IN ADVANCING PROSTATE CANCER:
Genetic Cutting and Splicing Disaster
William G. Nelson
Picture a snowball tumbling down a hill. It doesn't just get bigger, it gets more complicated, picking up a rocks, twigs, and other little bits of debris. Something similar happens with cancer. As it advances, it acquires things, too, says oncologist William G. Nelson, M.D., Ph.D., "gene defects that give it the ability to grow uncontrollably, to spread to the bones and other organs, and to threaten life."
One of these genetic events is an unfortunate switching of places of DNA on a chromosome — like a LEGO, taken off of one brick and stuck back on another. This particular brick, a gene with the alphabet-laden name of TMPRSS2, is normally regulated by male hormones, or androgens.
But in prostate cancer, it breaks away from its normal site and joins another gene, called ERG, which encourages cancer cells to grow. The unwelcome result of this fusion between TMPRSS2 and ERG is that "prostate cancer cells respond to androgens by exhibiting rapid growth," says Nelson, the Director of the Sidney Kimmel Comprehensive Cancer Center.
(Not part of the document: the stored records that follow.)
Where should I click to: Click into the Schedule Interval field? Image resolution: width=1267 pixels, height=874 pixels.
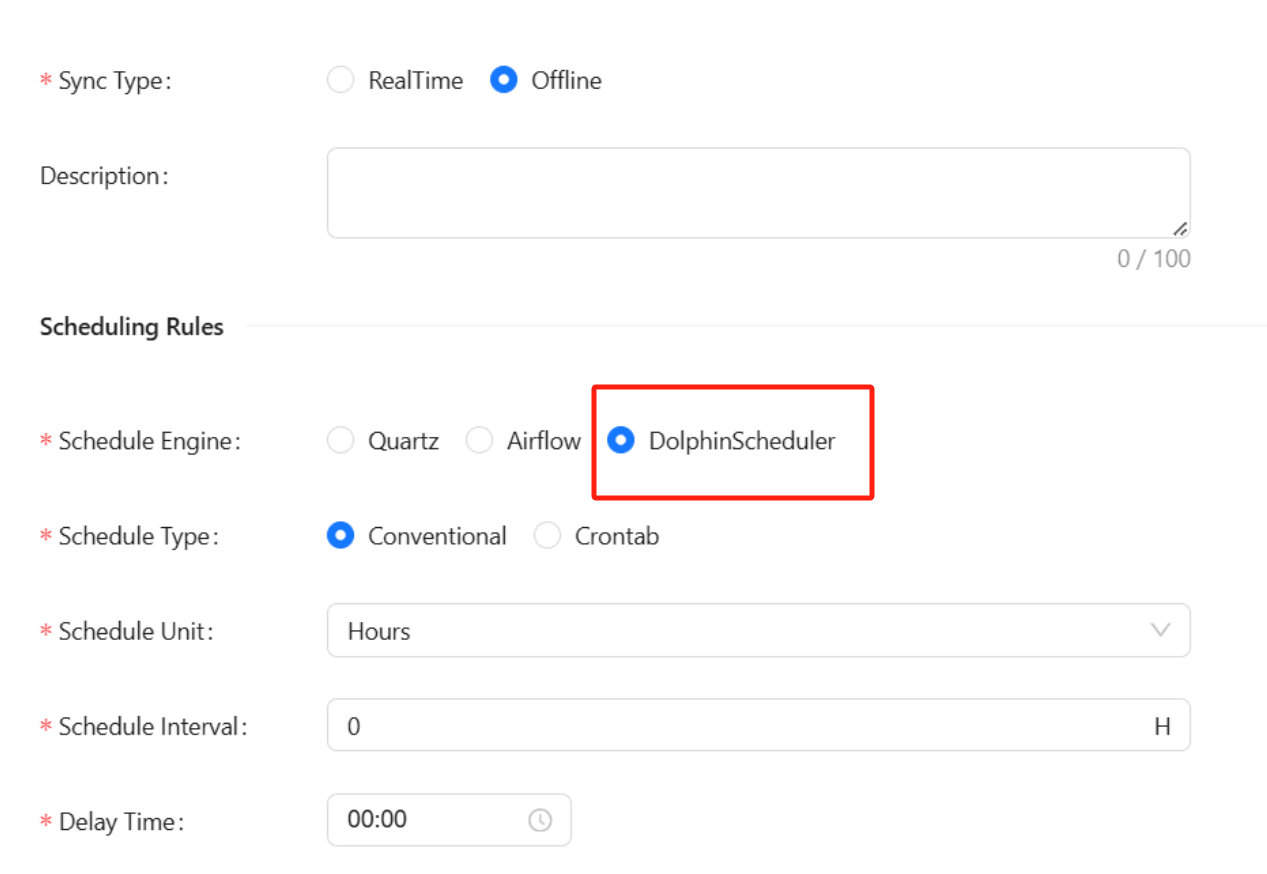point(740,725)
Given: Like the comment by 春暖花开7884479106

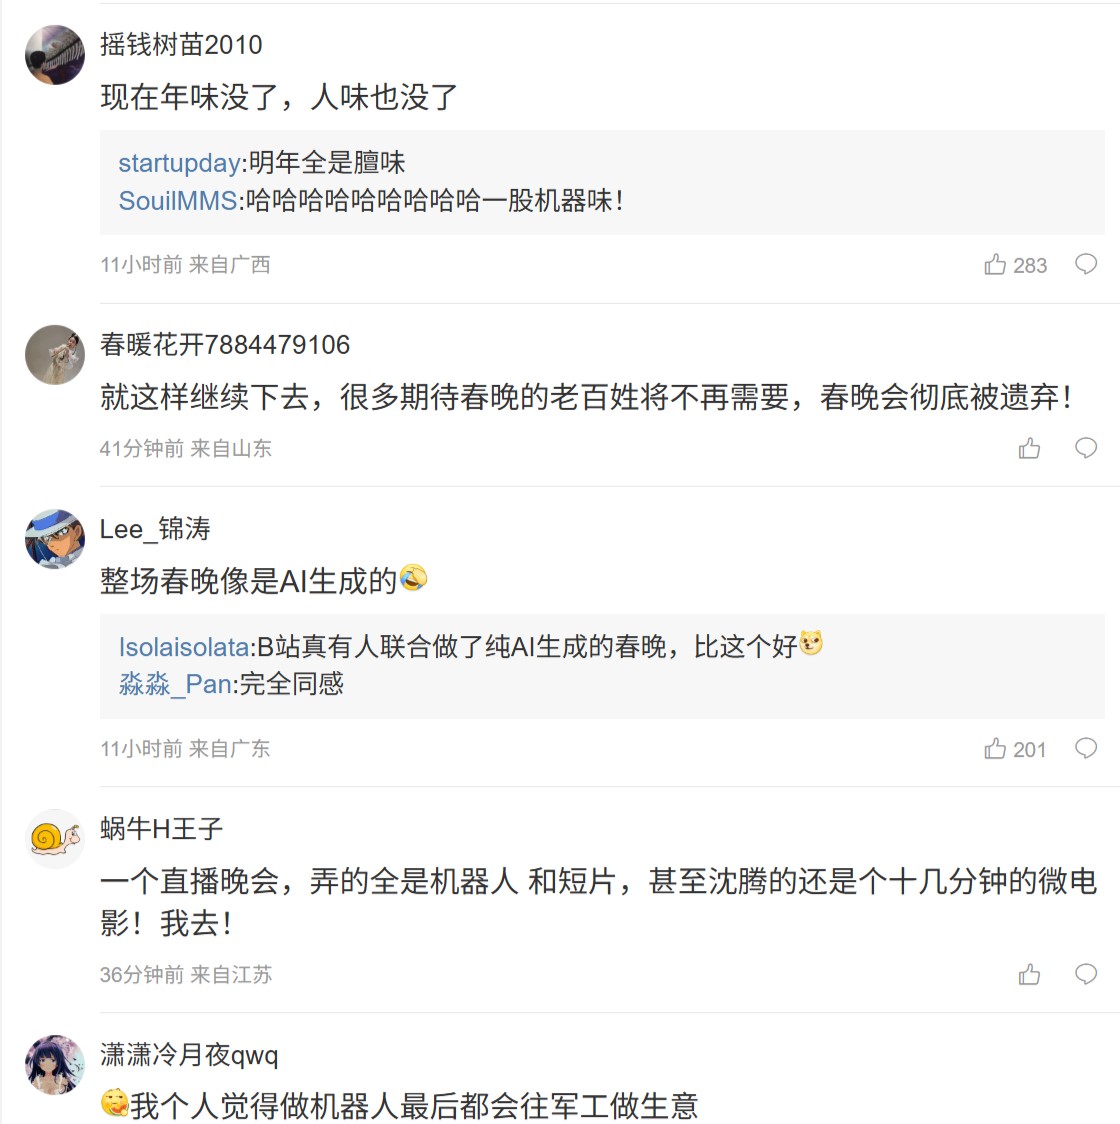Looking at the screenshot, I should (x=1029, y=448).
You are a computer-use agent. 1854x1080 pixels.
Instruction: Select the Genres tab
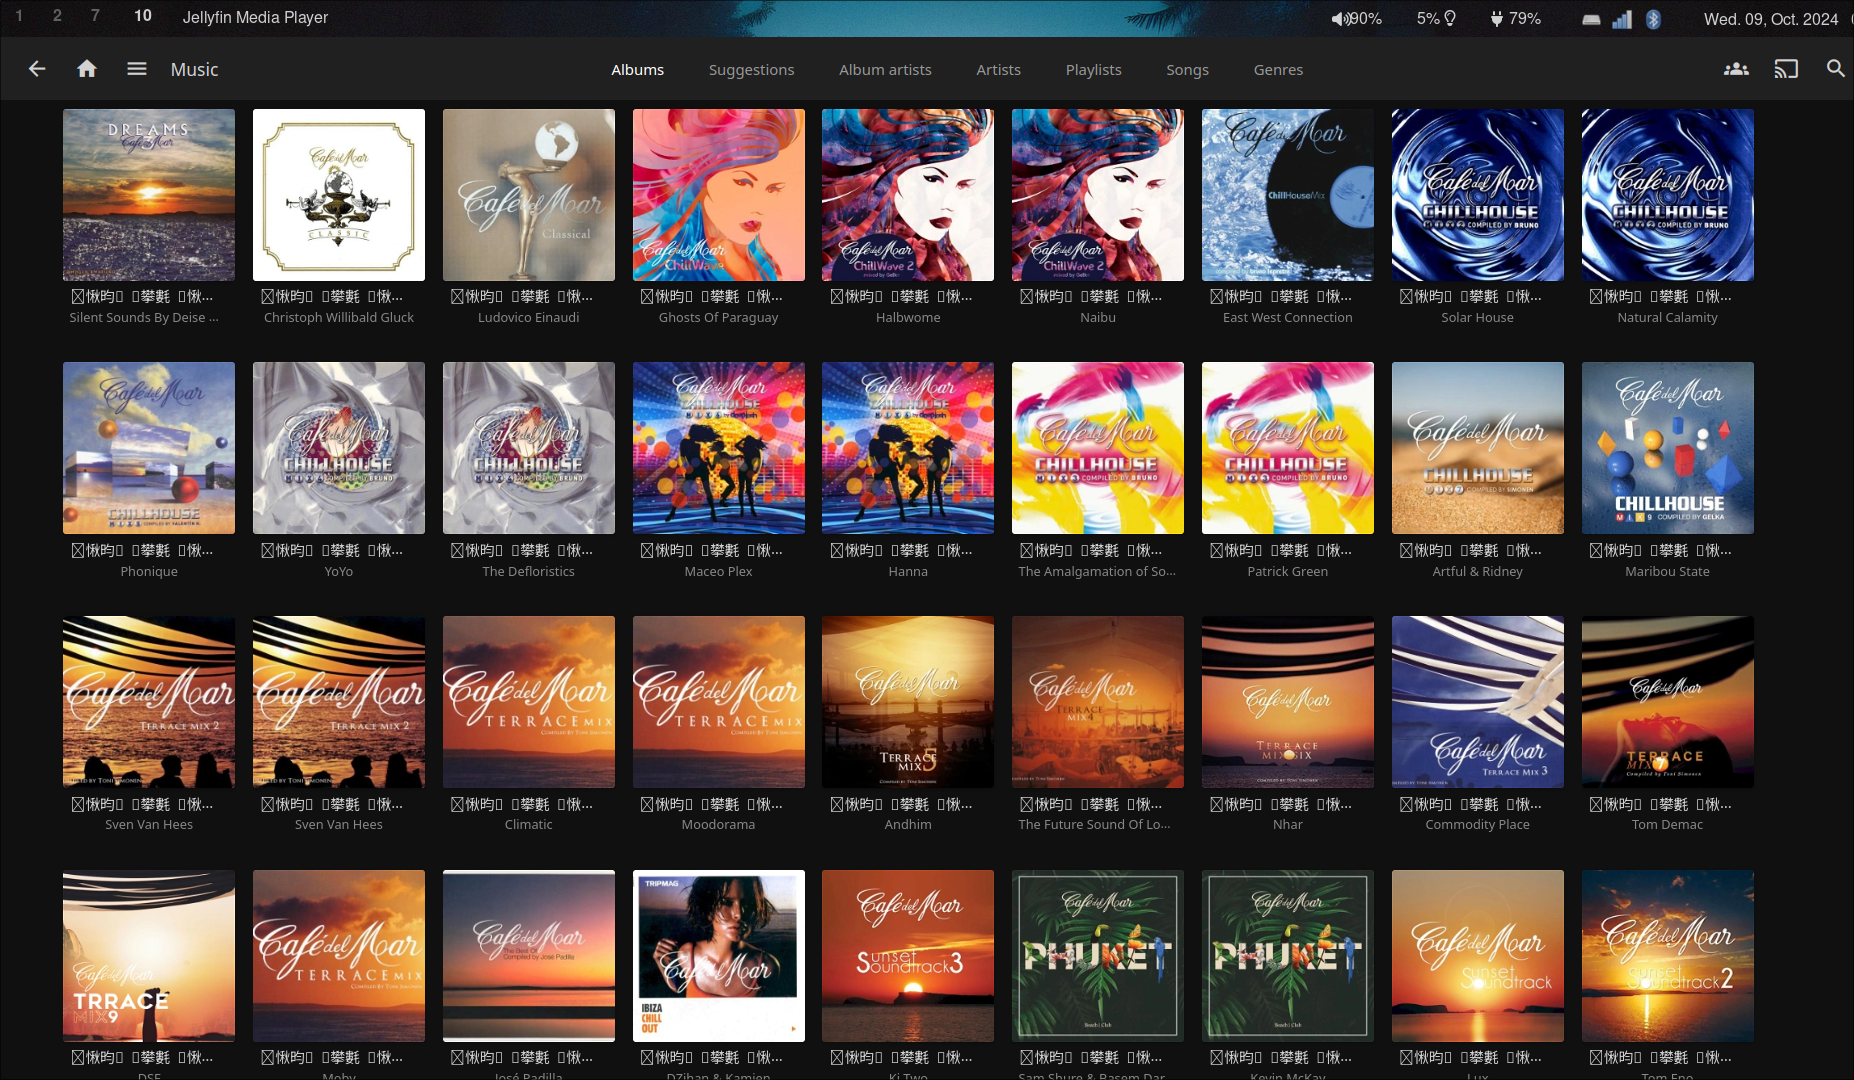pyautogui.click(x=1278, y=70)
In recent work with scientists Vasan Yegnasubramanian and Michael Haffner, Nelson learned more about how this happens. Androgens use an "untangling enzyme," which normally breaks and reconnects DNA with no ill effect, to do the job. Nelson compares how it works to what happens when a cassette tape breaks, and all of the tape spills out in a messy snarl. "One way to untangle the tape is to cut and rejoin the tape segments," he says. "If a segment is cut but not accurately rejoined, then an intact cassette tape can be generated by splicing the end somewhere else, leading to a rearrangement of the recorded material on the tape."
" This DNA mess is like what
happens when a cassette breaks,
and the tape gets all tangled up."
Similarly, the untangling enzyme cuts and splices. In cancer, the enzyme accomplishes the first part of its job — breaking segments of DNA — just fine. However, it doesn't hook them back up, "leaving free DNA ends to plug in haphazardly to other sites in the genome," Nelson says. "This mechanism enables the male hormone, testosterone, to cause genetic damage in prostate cells."